Of course, quite valid to have both an output AND input fuse, but the output fuse is absolutely mandatory.
I am considering buying this variac and replacing the digital volt meter with a digital volt/amp/watt meter.
I have a bench variable AC supply with large voltage and current analog meters built in. I also use a Kill A Watt meter plugged in between the variable output and the load. This set up provides digital readout of Voltage, Current, Wattage and VA. The compromise is that the Kill A Watt doesn't turn on until the voltage reaches around 38V. This is not an issue for most of my work.
Kill a watts work great. Don't leave them plugged in 24-7. One of mine locked up left on in the garage and never worked after that, it could have been on for a month or power surge wiped it out.
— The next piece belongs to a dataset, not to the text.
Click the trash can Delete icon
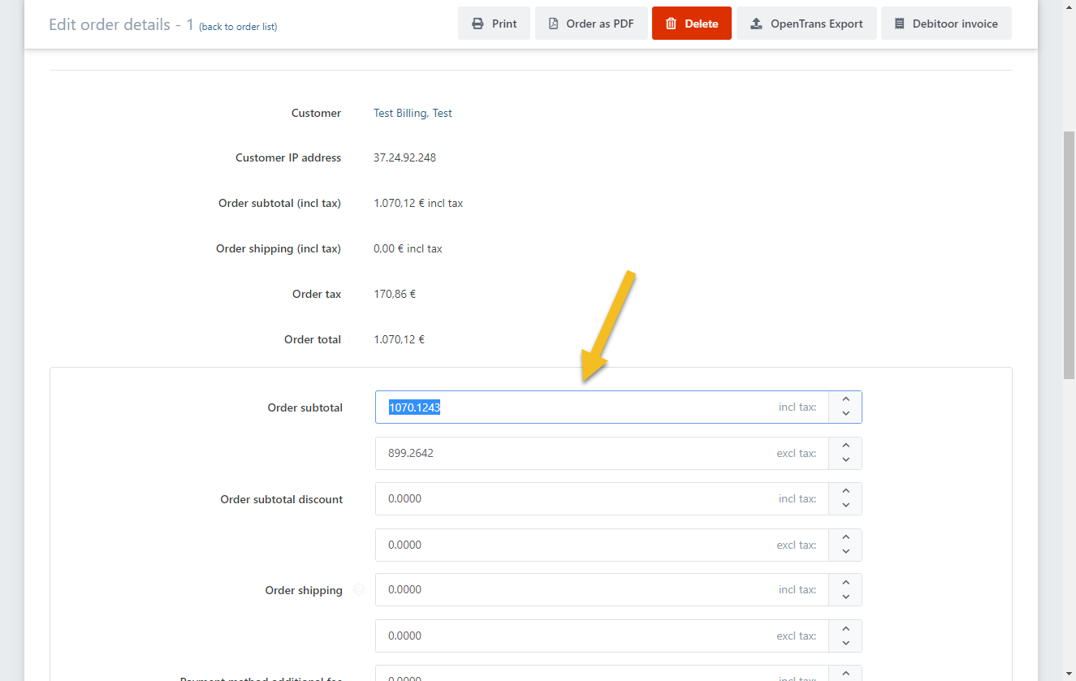The height and width of the screenshot is (681, 1076). [671, 24]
Kill a watts work great. Don't leave them plugged in 24-7. One of mine locked up left on in the garage and never worked after that, it could have been on for a month or power surge wiped it out.
That's a shame that yours failed. They have a feature that monitors power usage by day, week, month, or year so they are intended to be left connected for long periods of time.
Maybe it was a fluke, or the garage door motor/ Dremel/ drill press/compressor was sending big spikes through the line. I too use one with a variac, never had a use for a dim bulb tester. Actually just gave away a variac with no case, think I'm down to 3 now. There's a lot out there even new in the box at hamfests. I would take a older one over a Chinese made one any day.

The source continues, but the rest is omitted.